* _Assigned task_: Word for word, copy the records that follow.

Records from a dataset
::::::::

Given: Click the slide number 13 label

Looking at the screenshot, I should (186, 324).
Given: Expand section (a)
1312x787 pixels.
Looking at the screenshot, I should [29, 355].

::::::::

* _Solution below_:
Given: Click the slide number 13 label

Looking at the screenshot, I should (186, 324).
Given: Expand section (a)
1312x787 pixels.
Looking at the screenshot, I should [29, 355].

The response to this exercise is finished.